İznik Atölyelerinin büyük bir teknik başarısı olarak kabarık parlak mercan kırmızısının çinilerde kullanılması bu zamanda gerçekleşti. Firuze, Maviikoyu bir tatlı yeşil, kırmızı, Açık lacivert, Beyaz ve bazen görülen siyah olarak yedi rengin bu çinilerde sır altına tatbiki, dünya çini sanatında benzeri görülmemiş bir teknik gelişmedir. Bu devir çinilerinde kullanılan motiflerde, Karanfil, Sümbül,Lale, Şakayık,Narçiçeği, Bahar yani Çiçek açmış erik,ve kiraz dalları ile artık tamamiyle tabi örnekler hakimdir. Hançer gibi kıvrılan iri yeşil yapraklar,çiçeklerin arasını doldurmaktadır. 1600 Tarihinde yapılan Sultan üçüncü Murad Türbesiyle bu büyük üslubun devri de kapanır.İstanbul da Tekfur Sarayında 1725 ten sonra bir çini Atölyesi kurulmuş,ve Sultanahmed Çeşmesi ile Hekimoğlu Ali Paşa Camii bu çinilerle süslenmiştir. Fakat bu Atölyelerinde ömrü uzun olmamıştır. Sadece Kütahya Atölyeleri günümüze kadar varlığını devam ettirebilmiştir.
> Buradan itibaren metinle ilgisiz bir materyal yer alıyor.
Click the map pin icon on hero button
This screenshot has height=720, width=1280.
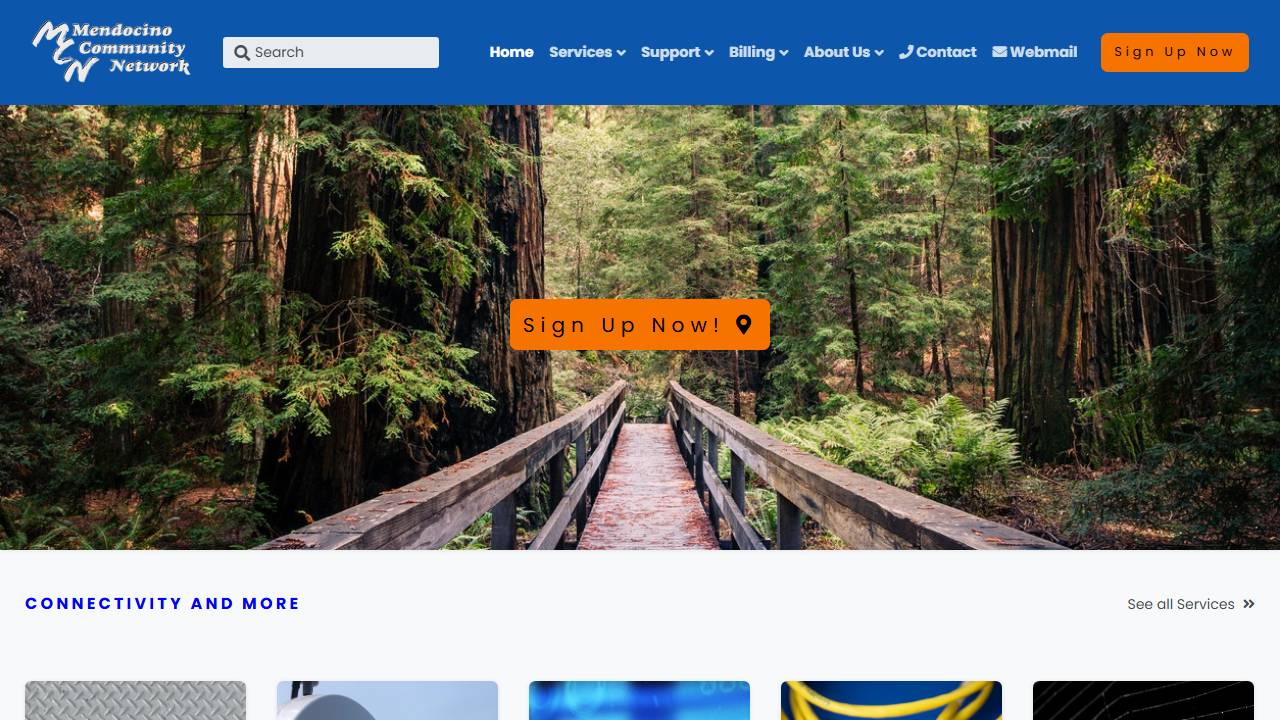743,324
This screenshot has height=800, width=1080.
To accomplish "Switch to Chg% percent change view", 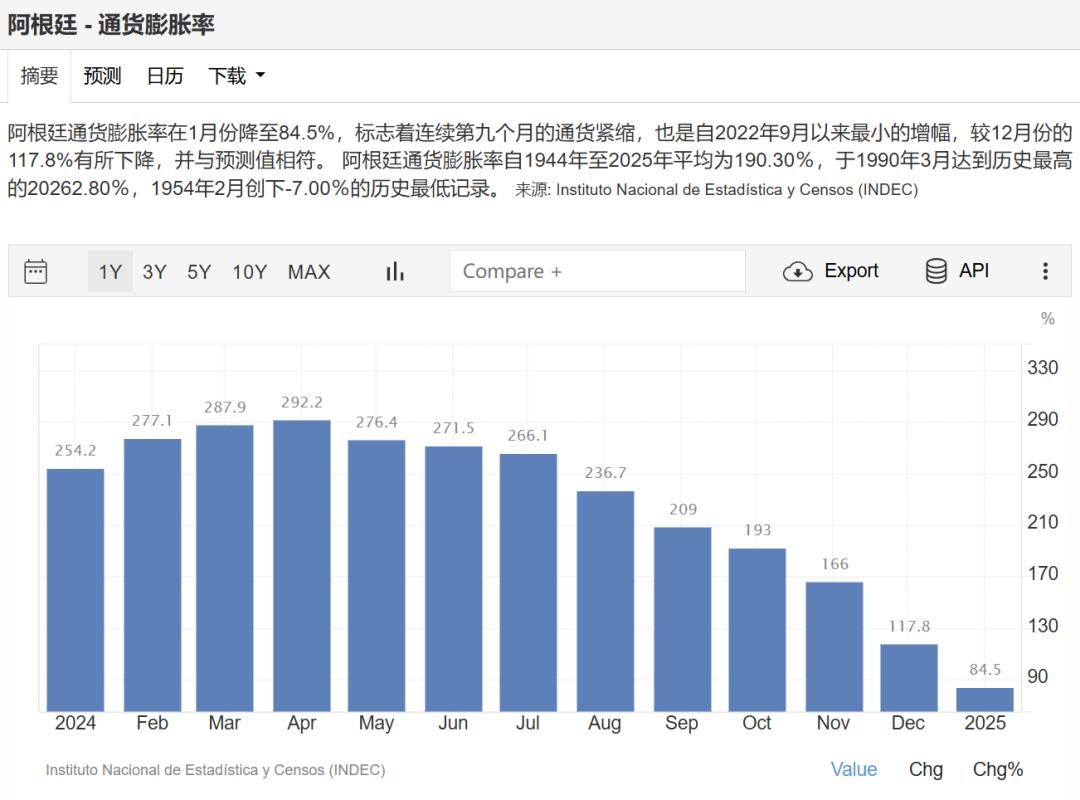I will tap(998, 769).

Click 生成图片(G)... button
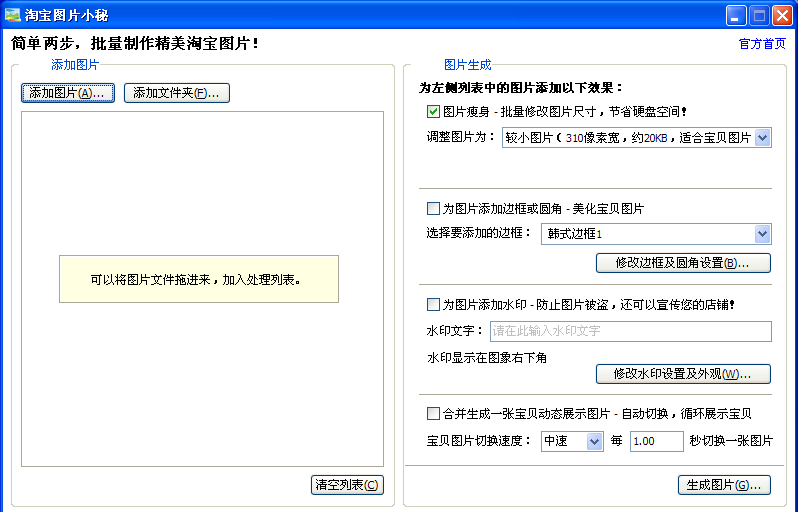[724, 485]
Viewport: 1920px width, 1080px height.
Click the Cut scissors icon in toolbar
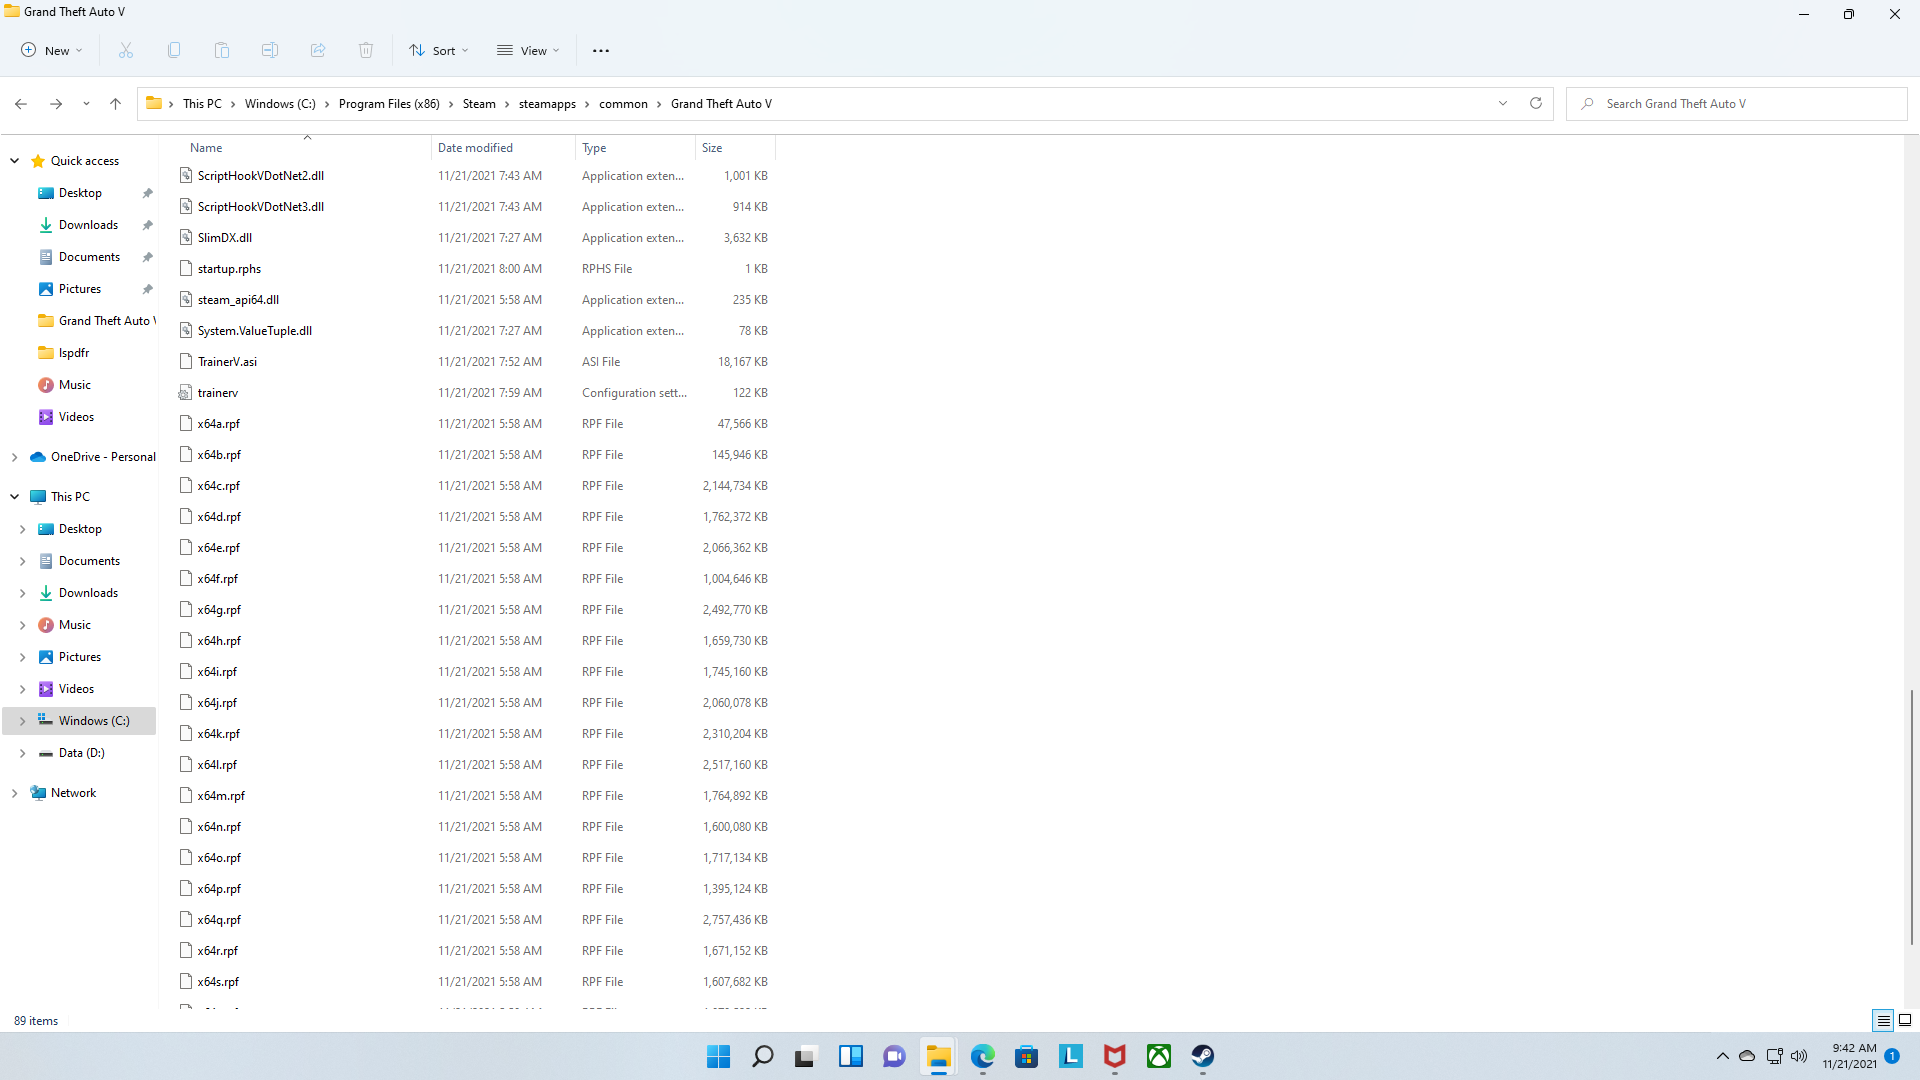click(x=126, y=50)
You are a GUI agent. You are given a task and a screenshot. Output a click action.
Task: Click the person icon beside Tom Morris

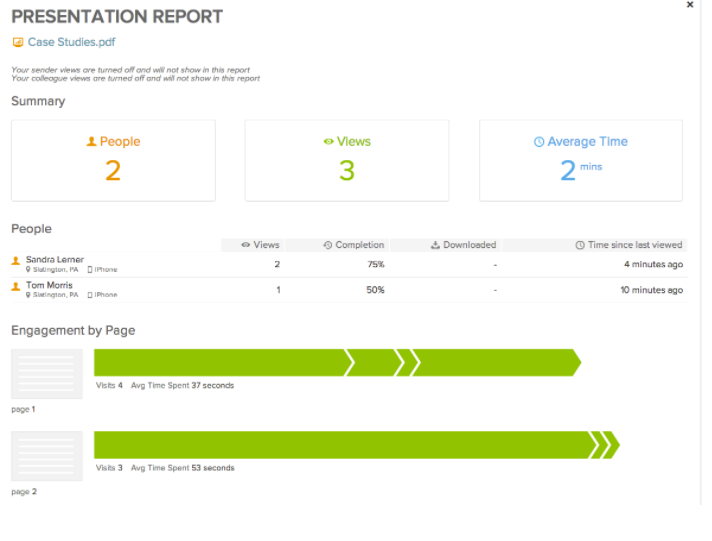(x=16, y=287)
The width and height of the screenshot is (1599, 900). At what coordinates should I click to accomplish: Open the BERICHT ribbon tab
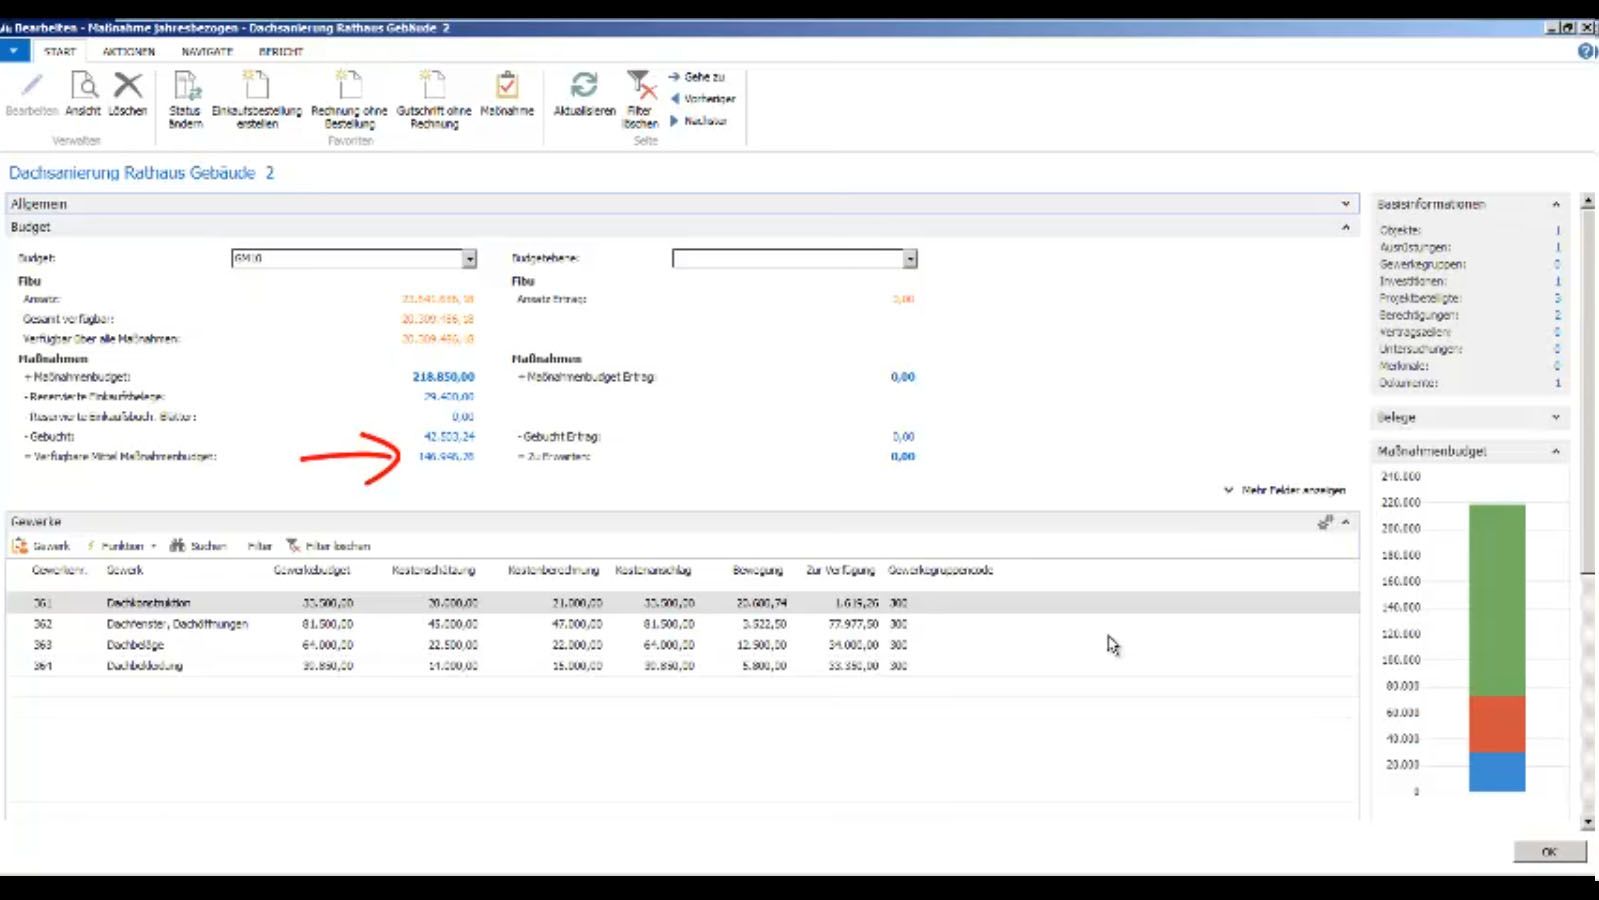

İslam seramiklerinin önemli bir merkezi ( 833 - 884 ) tarihlerinde kurulan Samarra şehridir. Perdah tekniği ile yapılan ilk seramikler, Samarra da ortaya çıkmıştır. Plaka çini yapımı ilk defa burada gerçekleştirilmiştir. İslam seramik sanatının çok çeşitli kalite ve formda zengin örneklerini Selçuklularda Firuze, Yeşil kobalt mavisi,Kahverengi, renkli ve şeffaf sırlı örnekler,çok bol bir şekilde görülmektedir.Anadolu seramikleri arasında islam seramik sanatının gelenekksel kırmızı hamurlu gevşek hamur yapısında Vazo, Sürahi, Kase ve büyük küpler yapıldığı görülür. Ne yazık ki bu değerli güzel sanat dalı 17 yy başından itibaren gerilemeye sonrada sönmeye yüz tutmuş ve çini Yapımevleri peş peşe kapanmıştır.Muhteşem devirler yaşayan Türk çinicilik sanatı,eski gücünden çok şey kaybetmiş olmasına rağmen bugün de hayatiyetini sürdürme gayreti içerisindedir.